My point about "right to life, liberty, and the pursuit of happiness", mostly focusing on the "right to life and liberty" means that, if you agree with the fact that we all should be forced to buy a product ( health insurance) or face a fine and potentially jail time if we don't then you now agree that life and freedom should now be privileges and not rights. The reason I mean that is because, for example, even though we are required to have car insurance, from what I remember from my driver's ed class, driving is not a right but a privilege so therefore to preserve that privilege we got to comply with the applicable driving laws and now saying that we HAVE to get health insurance or face fines that is an encroachment on our right to life and liberty.

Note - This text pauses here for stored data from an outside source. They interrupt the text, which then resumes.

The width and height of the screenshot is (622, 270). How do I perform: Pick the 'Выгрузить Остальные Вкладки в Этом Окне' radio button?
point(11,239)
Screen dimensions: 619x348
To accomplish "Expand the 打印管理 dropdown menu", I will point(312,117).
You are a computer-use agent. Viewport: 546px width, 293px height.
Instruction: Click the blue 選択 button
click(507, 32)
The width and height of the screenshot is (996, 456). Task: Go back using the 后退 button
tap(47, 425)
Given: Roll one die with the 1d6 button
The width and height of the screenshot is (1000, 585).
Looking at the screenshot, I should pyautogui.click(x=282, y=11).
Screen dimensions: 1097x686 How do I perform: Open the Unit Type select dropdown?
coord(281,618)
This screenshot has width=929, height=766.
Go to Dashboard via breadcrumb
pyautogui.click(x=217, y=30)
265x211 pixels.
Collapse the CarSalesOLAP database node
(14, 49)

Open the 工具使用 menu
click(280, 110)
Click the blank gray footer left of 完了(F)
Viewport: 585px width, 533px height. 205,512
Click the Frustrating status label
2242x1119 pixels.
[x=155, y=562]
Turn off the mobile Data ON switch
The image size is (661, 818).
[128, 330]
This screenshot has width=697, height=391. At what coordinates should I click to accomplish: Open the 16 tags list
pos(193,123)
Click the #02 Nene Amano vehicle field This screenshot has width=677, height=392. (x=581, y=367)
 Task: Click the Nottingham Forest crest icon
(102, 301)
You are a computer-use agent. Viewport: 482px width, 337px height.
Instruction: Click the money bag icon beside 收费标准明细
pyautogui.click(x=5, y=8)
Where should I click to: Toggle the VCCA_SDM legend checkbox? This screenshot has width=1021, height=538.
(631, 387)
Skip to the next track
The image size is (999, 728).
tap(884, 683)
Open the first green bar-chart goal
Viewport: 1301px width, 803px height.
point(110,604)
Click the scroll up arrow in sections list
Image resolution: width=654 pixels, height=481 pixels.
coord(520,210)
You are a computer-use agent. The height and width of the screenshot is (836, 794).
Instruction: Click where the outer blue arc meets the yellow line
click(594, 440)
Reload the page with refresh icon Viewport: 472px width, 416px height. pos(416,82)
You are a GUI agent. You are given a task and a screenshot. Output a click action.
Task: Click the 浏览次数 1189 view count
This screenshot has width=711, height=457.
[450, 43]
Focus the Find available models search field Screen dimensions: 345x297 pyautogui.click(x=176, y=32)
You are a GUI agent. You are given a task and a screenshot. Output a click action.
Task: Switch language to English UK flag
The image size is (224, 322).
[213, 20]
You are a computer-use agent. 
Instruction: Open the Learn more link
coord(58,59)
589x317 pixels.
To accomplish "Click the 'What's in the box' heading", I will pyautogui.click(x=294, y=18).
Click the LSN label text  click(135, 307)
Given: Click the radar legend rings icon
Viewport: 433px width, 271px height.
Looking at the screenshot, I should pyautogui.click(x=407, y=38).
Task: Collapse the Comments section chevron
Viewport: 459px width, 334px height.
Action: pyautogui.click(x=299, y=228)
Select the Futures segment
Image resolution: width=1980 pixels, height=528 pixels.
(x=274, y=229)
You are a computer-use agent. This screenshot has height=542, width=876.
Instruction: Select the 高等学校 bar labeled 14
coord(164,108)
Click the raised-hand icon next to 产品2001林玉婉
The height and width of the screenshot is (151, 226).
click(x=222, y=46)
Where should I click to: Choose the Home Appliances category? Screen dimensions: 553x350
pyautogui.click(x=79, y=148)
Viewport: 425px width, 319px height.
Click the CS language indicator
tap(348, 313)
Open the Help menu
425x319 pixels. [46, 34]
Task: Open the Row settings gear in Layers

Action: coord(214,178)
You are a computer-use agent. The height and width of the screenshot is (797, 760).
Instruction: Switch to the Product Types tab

Is health care a right or a privilege provided as a service?

If it is a right, then shouldn't it be provided for and protected?

If it is a service, like other services that protect and preserve life and health (police, fire, national defense, food processing inspections ...) shouldn't it be provided to everyone?

If not to everyone, then should these privileged services only be provided to those that can afford them?

Is it acceptable to require others to pay for these services even if they are provided to some people that cannot currently pay?
 
I see you have a strong opinion about it but that's all it is.

My opinion is strong because it's thought out and grounded in observable fact.

Lobbyists represent a constituency's views to a candidate or official. Corporations and organizations have them...the individual voter has his pen and paper and address of their office. One costs thousands of dollars, the other costs the 44 cents.

You've just illustrated my point. Corporations have lobbyists with permanent offices in the capital, constant and regular contact with politicians and untold dollars to throw around.

Workers can..... write a letter to a representative that will be read by one of their underlings and replied to with a form letter.

Yes, I have not reached my success without help from others, BUT I NEVER FORCED ANYBODY TO HELP ME.

So, if you get in a wreck, you will pay for all the damages and medical bills out of your own pocket, in cash, right? I mean, you don't want to "force" the other policy holders to help you...

And you're going to retire on money you've buried in jars too, right? I mean, you don't want to "force" people to pay your social security retirement benefits through mandatory taxes, right? And you don't want to take out a 401K or otherwise invest for your retirement, thereby "forcing" the people who work in the businesses you're investing in to help you through their productivity...

:yesyes:
 
Is health care a right or a privilege provided as a service?

That depends on the people.

Political rights do not exist because they have been legally set down on a piece of paper, but only when they have become the ingrown habit of a people, and when any attempt to impair them will meet with the violent resistance of the populace.
 
You've just illustrated my point. Corporations have lobbyists with permanent offices in the capital, constant and regular contact with politicians and untold dollars to throw around.

Workers can..... write a letter to a representative that will be read by one of their underlings and replied to with a form letter.

No...."workers" or ANY constituency have the right to join together in organizations (such as the AARP for example) and expand the reach of their individual voices.

You say your perspective is well thought out. Well I guess it depends on your definition of that concept.

You say the system is inherently flawed and corrupted because of corporate influence (I believe at bottom that's your point. Forgive me if I'm wrong.).

I say the inherent flaw is the lack of voter participation, the political ignorance and lack of participation of the general public, the wasting of the right to organize politically and represent your case to the elected official are some of the inherent flaws that should be addressed first before we complain about those who exercise their means for having their cases heard.

What corporation has more money, voices or people than the general public??

Your argument seems to be since the general public won't live up to it's rights and/or responsibilities the game needs to be changed...that's not well thought out at all IMO.